Congratulations to Kenneth Goldsmith, whose book Uncreative Writing: Managing Language in the Digital Age was recently awarded Association for the Study of the Arts of the Present (A.S.A.P) Book Award.
Here is the announcement from A.S.A.P.
Uncreative Writing was praised by prize committee members for its clear and engaging prose, its theoretical savvy, and its unique and riveting perspective on teaching creating writing by turning to the internet and digital environments that allow students to practice and analyze the implications of techniques such as cutting and pasting, databasing, identity ciphering, and programming. Goldsmith uses sources as diverse as courtroom testimony, robo-poetics, and Twitter to teach students fundamentals of poetic form.
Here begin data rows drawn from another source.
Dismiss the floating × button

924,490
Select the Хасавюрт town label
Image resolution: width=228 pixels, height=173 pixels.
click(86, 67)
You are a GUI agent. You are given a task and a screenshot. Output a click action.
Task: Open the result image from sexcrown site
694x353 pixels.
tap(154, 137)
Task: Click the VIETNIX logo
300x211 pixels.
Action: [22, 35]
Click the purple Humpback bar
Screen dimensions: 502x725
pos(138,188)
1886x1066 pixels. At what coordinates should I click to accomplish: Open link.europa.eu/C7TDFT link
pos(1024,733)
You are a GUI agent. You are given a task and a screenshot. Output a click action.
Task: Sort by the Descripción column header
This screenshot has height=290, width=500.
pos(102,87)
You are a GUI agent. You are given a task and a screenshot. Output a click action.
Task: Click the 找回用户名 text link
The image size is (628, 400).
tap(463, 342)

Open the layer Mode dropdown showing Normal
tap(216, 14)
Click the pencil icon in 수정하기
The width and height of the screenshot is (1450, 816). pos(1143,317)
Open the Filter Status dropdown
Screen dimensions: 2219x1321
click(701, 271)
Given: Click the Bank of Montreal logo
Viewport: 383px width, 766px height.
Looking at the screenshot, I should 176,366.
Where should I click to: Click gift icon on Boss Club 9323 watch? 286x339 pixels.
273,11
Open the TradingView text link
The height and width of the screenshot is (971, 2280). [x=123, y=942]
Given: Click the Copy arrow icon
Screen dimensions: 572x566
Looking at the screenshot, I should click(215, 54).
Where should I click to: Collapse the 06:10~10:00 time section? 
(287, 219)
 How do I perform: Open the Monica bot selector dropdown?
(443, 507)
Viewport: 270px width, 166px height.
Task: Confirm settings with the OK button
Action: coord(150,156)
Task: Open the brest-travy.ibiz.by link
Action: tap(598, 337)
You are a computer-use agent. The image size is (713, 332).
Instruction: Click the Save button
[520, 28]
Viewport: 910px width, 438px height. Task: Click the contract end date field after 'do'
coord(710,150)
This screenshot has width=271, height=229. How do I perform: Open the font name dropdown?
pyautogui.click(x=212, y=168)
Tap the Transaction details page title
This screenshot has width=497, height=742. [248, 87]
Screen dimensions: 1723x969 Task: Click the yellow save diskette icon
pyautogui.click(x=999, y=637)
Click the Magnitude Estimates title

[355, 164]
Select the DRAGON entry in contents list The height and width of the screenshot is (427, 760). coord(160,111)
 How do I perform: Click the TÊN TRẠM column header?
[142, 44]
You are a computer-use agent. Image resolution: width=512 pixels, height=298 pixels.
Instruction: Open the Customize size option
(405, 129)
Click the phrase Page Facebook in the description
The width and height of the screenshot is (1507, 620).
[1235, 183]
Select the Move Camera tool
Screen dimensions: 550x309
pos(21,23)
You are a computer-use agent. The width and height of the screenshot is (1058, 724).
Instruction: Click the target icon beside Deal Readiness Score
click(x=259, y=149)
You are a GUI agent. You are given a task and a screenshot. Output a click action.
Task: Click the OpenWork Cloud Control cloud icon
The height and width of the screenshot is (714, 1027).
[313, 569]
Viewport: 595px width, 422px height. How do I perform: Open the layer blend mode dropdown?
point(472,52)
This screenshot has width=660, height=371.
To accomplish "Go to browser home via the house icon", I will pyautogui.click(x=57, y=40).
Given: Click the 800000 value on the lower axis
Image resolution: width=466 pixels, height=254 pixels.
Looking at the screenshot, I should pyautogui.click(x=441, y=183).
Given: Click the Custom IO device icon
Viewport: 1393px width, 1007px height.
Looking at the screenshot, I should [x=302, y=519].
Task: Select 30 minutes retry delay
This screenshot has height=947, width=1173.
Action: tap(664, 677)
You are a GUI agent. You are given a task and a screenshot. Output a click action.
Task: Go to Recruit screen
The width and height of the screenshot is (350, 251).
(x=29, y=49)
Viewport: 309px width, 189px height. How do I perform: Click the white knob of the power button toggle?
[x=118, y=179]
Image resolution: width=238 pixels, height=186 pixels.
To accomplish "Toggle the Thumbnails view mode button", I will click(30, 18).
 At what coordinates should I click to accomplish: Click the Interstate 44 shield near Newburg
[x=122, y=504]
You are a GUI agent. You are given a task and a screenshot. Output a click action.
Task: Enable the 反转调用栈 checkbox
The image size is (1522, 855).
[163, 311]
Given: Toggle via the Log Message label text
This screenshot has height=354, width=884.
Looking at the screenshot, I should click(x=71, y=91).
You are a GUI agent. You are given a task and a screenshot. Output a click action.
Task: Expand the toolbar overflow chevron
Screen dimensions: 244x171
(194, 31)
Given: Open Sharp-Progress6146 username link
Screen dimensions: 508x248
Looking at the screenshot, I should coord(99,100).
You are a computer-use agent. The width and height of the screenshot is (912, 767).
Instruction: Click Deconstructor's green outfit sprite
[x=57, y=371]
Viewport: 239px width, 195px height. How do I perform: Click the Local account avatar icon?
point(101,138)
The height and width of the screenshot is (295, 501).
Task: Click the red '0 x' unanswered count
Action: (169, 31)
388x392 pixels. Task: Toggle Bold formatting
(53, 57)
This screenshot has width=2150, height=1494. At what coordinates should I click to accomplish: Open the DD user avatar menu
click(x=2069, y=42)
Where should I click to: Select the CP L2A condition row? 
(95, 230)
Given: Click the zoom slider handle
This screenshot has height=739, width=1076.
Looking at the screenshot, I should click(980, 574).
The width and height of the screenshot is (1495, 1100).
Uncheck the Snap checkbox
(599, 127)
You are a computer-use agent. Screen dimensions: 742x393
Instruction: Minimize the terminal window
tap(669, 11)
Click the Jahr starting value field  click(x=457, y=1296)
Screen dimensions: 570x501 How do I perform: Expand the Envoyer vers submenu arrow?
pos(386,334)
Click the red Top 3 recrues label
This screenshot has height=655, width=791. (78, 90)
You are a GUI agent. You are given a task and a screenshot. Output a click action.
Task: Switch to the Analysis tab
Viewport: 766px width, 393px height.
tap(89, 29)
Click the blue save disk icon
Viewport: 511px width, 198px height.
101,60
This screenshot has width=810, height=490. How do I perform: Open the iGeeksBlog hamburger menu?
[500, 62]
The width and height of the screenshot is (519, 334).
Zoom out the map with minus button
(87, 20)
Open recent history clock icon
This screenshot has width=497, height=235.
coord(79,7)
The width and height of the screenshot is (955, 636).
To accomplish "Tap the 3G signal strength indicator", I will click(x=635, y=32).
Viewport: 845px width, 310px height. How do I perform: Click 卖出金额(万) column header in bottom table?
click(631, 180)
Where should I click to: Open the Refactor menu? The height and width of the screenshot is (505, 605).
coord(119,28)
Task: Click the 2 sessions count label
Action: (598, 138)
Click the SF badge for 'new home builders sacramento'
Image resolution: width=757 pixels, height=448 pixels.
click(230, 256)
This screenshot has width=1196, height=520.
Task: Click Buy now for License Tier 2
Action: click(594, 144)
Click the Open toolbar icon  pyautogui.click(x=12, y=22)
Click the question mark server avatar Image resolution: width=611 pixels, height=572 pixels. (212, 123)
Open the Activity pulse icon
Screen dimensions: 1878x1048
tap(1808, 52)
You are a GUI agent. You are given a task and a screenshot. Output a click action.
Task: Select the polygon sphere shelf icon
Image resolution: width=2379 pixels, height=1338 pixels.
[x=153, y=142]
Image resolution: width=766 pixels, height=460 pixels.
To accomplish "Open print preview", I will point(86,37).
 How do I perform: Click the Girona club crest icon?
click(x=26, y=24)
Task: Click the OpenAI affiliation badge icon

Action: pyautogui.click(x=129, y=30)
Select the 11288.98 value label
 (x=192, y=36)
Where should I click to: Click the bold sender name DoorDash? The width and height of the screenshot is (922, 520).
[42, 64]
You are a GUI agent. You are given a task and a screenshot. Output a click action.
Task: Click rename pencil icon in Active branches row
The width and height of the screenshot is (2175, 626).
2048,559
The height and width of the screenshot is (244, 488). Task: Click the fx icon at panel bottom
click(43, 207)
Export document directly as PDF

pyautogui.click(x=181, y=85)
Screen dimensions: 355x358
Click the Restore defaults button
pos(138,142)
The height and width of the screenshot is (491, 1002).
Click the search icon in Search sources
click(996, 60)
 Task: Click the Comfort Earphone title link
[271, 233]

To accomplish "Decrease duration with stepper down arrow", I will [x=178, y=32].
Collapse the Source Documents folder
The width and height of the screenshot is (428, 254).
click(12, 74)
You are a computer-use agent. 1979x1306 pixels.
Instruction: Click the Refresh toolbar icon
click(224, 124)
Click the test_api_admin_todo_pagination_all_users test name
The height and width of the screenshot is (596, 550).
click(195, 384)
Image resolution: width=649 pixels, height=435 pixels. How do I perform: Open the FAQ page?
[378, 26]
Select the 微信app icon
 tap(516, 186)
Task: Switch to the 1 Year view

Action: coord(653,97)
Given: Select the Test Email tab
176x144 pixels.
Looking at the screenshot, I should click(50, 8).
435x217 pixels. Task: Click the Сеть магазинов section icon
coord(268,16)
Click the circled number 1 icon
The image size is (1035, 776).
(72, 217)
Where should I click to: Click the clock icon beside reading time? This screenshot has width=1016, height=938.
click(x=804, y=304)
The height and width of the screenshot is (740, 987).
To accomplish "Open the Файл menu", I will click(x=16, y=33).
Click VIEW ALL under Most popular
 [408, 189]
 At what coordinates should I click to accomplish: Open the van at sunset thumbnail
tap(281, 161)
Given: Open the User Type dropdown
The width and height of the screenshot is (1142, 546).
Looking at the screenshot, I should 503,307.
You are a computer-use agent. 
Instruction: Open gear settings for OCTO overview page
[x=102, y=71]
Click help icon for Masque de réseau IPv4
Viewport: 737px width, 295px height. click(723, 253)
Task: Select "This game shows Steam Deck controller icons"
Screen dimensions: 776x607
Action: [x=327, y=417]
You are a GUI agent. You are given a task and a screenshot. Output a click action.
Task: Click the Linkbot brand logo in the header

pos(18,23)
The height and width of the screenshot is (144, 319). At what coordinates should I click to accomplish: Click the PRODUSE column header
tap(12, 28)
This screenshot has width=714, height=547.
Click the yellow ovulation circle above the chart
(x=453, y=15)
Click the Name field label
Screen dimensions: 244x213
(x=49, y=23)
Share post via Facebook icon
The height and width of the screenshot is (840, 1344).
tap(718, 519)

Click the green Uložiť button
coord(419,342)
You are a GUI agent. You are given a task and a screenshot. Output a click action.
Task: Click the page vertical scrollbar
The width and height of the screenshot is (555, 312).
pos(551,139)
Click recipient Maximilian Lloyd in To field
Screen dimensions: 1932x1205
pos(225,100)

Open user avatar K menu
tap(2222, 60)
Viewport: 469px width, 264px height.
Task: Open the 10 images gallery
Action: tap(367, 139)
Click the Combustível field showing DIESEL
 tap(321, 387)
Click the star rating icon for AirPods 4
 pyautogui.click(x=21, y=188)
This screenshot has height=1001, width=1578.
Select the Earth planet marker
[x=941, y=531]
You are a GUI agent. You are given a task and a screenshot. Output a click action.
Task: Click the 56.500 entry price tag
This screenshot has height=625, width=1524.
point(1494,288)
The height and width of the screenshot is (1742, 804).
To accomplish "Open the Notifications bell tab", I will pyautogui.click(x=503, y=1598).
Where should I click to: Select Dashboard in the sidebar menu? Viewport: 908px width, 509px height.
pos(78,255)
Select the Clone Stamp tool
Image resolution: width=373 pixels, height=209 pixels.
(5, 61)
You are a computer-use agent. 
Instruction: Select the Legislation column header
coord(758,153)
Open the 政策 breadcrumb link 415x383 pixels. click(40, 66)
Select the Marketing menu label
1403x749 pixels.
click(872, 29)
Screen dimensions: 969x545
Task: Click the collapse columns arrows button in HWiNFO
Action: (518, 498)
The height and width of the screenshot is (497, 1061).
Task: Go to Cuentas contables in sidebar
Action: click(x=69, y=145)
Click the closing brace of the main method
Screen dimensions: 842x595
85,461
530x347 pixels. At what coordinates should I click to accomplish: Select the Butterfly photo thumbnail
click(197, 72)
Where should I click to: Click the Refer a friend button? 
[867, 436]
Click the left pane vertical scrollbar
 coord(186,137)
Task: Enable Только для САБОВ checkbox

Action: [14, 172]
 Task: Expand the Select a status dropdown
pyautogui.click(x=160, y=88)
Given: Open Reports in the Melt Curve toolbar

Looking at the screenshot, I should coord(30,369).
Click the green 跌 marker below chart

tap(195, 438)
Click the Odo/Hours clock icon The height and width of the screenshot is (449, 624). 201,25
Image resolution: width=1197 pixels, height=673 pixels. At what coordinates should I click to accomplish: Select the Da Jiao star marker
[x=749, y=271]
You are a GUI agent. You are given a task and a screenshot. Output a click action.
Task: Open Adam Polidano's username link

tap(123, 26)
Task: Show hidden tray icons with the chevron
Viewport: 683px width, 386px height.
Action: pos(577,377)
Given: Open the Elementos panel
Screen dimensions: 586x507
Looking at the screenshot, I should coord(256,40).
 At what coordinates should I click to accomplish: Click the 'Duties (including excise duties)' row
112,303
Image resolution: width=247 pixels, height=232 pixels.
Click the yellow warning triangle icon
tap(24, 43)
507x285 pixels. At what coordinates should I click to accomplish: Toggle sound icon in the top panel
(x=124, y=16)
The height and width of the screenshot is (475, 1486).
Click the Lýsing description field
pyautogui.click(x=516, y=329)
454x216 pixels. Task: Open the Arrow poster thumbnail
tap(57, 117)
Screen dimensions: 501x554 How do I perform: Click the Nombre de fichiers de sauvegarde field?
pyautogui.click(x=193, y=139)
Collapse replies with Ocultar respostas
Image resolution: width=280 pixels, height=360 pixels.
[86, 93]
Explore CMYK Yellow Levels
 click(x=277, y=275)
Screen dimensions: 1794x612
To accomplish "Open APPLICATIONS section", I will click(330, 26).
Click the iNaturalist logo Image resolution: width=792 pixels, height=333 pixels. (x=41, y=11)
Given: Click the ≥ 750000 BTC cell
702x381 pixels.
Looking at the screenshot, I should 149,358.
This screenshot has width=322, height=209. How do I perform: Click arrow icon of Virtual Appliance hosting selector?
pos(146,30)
As noted in book commentary, Goldsmith substitutes for authenticity a method of appropriation, which he says deals “a knockout blow to notions of traditional authorship.” It does not, however, deal a knockout blow to art: the results are in fact astounding, and book prize committee members noted the sophistication of the formal lessons the author was able to draw from his radical artistic practice that connects writing education to theory and praxis by Walter Benjamin, Gertrude Stein, James Joyce, Andy Warhol, and others. ASAP offers congratulations to Kenneth Goldsmith, winner of our 2011 Book Prize!